Dataproc Cluster in error state after VM deletion

Problem

A Dataproc cluster has reached an error state and a few VMs are in Not found state rather than Terminated. This can be seen under the VM Instances tab of the chosen Dataproc cluster.

Stop Cluster command used and failed with error while checking the stackdriver logs with filters:

gcloud dataproc clusters start <cluster-name> --region=<region>

Error:

ERROR: (gcloud.dataproc.clusters.start) FAILED_PRECONDITION: Cluster '<cluster-name>' must be stopped before it can be started, current cluster state is 'ERROR'
Under the VM instances section of the dataproc cluster the master VM grap-sb2-w-0 is not in terminated state like others, rather they are not found.

Environment

  • Dataproc Cluster

Solution

  1. Use the recommended way of deleting VMs using the Dataproc API update described in Manage a cluster  to scale down the cluster.

Cause

In the Compute Engine logs entries can be seen for the not found VMs, and it can be verified that they were deleted manually by the user.
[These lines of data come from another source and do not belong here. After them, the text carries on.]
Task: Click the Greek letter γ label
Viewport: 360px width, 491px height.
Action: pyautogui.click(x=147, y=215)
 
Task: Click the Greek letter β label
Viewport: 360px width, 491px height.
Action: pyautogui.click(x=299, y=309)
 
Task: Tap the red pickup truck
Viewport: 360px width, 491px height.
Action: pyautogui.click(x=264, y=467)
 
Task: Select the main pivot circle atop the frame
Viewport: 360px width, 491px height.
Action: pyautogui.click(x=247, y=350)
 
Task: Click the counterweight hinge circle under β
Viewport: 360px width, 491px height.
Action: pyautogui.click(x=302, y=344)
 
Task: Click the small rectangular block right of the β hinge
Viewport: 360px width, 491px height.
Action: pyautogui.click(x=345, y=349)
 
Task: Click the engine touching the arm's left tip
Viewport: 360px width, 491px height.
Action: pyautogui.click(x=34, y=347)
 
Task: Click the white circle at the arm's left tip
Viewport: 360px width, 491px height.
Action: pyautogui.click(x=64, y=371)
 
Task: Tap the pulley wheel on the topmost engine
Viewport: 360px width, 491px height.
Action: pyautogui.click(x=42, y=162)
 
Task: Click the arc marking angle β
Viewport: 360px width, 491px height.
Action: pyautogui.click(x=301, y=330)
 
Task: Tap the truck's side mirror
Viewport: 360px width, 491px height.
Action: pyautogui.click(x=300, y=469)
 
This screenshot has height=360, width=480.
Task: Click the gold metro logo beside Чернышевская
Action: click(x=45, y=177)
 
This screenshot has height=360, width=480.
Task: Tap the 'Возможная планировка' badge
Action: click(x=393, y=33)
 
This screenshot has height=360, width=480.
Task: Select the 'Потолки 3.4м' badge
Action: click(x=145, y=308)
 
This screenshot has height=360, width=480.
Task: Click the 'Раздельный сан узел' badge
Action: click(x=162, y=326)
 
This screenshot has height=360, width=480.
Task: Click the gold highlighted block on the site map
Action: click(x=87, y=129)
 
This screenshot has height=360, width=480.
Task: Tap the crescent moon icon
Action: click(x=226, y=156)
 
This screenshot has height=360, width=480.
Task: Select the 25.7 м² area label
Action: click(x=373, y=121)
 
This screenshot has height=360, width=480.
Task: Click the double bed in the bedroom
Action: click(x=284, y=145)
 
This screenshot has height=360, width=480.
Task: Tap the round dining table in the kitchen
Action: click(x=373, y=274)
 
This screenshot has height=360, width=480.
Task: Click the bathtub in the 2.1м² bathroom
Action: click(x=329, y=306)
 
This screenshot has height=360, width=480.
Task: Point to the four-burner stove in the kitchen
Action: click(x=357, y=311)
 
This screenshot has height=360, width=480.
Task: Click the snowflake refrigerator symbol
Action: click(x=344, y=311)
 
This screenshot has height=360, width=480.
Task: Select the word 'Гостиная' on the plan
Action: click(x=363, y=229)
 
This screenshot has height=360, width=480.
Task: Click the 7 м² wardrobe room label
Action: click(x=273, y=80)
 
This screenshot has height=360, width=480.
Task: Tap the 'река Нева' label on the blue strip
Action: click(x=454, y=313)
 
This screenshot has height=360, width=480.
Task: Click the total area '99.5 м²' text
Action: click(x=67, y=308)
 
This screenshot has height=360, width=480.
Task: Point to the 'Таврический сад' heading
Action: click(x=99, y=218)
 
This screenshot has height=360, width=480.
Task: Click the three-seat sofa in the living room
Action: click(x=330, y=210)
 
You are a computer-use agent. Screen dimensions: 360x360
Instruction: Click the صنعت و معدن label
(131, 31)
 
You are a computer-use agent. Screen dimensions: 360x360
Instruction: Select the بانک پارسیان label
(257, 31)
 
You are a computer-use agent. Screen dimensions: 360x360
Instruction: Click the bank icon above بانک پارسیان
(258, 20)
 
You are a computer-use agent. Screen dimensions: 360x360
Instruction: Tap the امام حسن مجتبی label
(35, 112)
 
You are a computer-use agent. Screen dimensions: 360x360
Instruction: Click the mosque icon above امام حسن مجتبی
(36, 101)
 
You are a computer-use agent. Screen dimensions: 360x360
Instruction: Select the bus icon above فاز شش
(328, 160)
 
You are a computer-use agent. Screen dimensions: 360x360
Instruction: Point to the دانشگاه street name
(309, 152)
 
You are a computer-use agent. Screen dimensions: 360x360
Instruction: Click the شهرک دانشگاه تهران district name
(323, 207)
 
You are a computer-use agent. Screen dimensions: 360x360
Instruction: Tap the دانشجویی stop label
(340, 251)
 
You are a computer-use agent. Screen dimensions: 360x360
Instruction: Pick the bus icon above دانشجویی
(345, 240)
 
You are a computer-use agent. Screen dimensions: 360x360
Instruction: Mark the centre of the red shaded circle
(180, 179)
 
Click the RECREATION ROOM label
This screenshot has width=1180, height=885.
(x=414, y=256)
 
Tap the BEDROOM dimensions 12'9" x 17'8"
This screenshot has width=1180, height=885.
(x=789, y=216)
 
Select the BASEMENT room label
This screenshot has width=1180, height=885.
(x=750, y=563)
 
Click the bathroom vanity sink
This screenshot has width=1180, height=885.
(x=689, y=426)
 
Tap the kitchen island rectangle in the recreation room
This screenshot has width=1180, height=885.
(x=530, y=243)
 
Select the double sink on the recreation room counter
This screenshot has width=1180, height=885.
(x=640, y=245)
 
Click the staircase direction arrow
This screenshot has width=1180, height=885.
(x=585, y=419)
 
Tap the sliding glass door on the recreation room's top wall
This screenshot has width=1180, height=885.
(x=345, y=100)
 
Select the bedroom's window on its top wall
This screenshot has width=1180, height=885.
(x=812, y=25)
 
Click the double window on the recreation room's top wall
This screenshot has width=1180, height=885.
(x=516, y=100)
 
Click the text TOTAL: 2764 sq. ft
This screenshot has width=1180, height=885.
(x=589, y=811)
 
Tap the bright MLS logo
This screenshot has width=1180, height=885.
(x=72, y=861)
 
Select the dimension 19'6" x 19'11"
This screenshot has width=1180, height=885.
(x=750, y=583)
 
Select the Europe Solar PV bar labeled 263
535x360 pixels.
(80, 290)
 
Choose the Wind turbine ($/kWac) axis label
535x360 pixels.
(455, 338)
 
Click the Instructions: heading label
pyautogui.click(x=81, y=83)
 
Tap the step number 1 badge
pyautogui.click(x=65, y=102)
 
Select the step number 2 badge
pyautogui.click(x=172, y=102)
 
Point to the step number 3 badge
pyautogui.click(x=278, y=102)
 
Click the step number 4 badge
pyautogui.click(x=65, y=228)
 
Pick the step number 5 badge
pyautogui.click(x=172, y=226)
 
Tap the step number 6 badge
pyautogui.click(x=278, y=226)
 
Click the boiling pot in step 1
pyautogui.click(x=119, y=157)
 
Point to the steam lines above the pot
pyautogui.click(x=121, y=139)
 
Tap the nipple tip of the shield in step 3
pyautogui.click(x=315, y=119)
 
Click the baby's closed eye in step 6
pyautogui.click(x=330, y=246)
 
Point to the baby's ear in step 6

<timestamp> ICompute Engine stop <region>:<hostname-worker-vm> <user>
<timestamp> ICompute Engine delete <region>:<hostname-worker-vm> <user>

This can lead to the error state of the cluster. The cluster start button will be greyed out in the UI and you can get error while using the gcloud command to restart the cluster. The stop operation dispatches an operation to stop worker VMs and Dataproc is not aware that these VMs were deleted.